**DATA LISTING**:

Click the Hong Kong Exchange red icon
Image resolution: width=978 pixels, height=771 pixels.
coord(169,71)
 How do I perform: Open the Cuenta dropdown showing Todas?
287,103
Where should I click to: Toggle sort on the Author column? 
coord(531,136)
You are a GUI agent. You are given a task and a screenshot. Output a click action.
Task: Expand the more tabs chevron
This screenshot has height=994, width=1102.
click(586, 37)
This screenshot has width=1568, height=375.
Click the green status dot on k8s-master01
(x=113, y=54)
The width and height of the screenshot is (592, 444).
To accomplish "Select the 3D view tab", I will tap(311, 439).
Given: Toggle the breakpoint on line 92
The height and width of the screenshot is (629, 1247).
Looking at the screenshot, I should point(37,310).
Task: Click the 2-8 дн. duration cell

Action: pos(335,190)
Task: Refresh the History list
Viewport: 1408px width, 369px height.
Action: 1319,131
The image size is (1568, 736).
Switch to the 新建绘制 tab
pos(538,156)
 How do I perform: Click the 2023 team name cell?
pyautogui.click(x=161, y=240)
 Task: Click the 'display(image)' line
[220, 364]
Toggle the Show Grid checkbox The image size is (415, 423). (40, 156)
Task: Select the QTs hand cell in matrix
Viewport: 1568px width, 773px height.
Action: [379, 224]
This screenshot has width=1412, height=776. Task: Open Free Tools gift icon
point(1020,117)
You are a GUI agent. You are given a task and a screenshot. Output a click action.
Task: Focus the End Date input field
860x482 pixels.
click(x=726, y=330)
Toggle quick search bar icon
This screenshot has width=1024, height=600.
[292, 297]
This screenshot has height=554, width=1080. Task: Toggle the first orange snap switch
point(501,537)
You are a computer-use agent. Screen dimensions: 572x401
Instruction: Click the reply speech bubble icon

**HOW TO COMPLETE THIS TASK**:
Set down, exactly as they appear, the line holding "The width and" and every line after it until the records end.

**TASK SOLUTION**:
The width and height of the screenshot is (592, 444).
To accomplish "Select the 3D view tab", I will tap(311, 439).
Given: Toggle the breakpoint on line 92
The height and width of the screenshot is (629, 1247).
Looking at the screenshot, I should point(37,310).
Task: Click the 2-8 дн. duration cell

Action: pos(335,190)
Task: Refresh the History list
Viewport: 1408px width, 369px height.
Action: 1319,131
The image size is (1568, 736).
Switch to the 新建绘制 tab
pos(538,156)
 How do I perform: Click the 2023 team name cell?
pyautogui.click(x=161, y=240)
 Task: Click the 'display(image)' line
[220, 364]
Toggle the Show Grid checkbox The image size is (415, 423). (40, 156)
Task: Select the QTs hand cell in matrix
Viewport: 1568px width, 773px height.
Action: [379, 224]
This screenshot has width=1412, height=776. Task: Open Free Tools gift icon
point(1020,117)
You are a GUI agent. You are given a task and a screenshot. Output a click action.
Task: Focus the End Date input field
860x482 pixels.
click(x=726, y=330)
Toggle quick search bar icon
This screenshot has width=1024, height=600.
[292, 297]
This screenshot has height=554, width=1080. Task: Toggle the first orange snap switch
point(501,537)
You are a computer-use agent. Screen dimensions: 572x401
Instruction: Click the reply speech bubble icon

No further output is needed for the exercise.